Perhaps many would prefer not to know the details of the cruelty routinely inflicted on farm animals. But the vast majority (even of those who eat animal products) say that they would prefer that farm animals be treated humanely up to the moment when they are killed. They are the consumers, and surely all those who wish to know have a right to know how the food they consume is produced. The public has a right to know—and, I would argue, the public and its representatives have a responsibility to do everything possible to stop the abuse. That’s particularly the case given that agricultural operations enjoy the benefits of considerable government subsidies—substantial expenditures of taxpayer dollars—in almost every North American jurisdiction. Yet governments in four Canadian provinces, just like governments in many American states, are doing everything possible to keep the public from knowing what’s going on, and are doing nothing whatsoever to stop the cruelty.
Animal advocacy and free speech groups are challenging the constitutionality of the Canadian laws, just as such legislation has been challenged in America. But the efforts of the animal agriculture industry lobby are outpacing those of the animal advocacy groups. In America, ag gag laws have been attempted in a total of at least 28 states; they have become law in a total of at least 11. Even in Iowa, where the state ag gag law was ruled unconstitutional in January 2019, the legislature within two months managed to pass a new ag gag bill. And in some states with ag gag laws—notably, North Carolina—the legislation is worded so broadly as to deter whistleblowing in almost any industry in almost any context.

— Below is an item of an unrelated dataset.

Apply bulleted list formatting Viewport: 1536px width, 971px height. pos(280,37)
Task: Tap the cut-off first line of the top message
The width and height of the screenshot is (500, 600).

Today’s media pay a good deal of attention to alleged threats to freedom of speech coming from progressives on university campuses; it’s time more attention was paid to the far more serious threats to the free flow of information that are coming from industry and from government.
*It’s worth noting that the provinces which have not passed ag gag laws win no prizes for cracking down on cruelty to animals or for treating whistleblowers fairly. Indeed (as the Excelsior Farms case discussed below goes to show), some of these provinces treat whistleblowers at least as harshly as the provinces with ag gag laws on their books.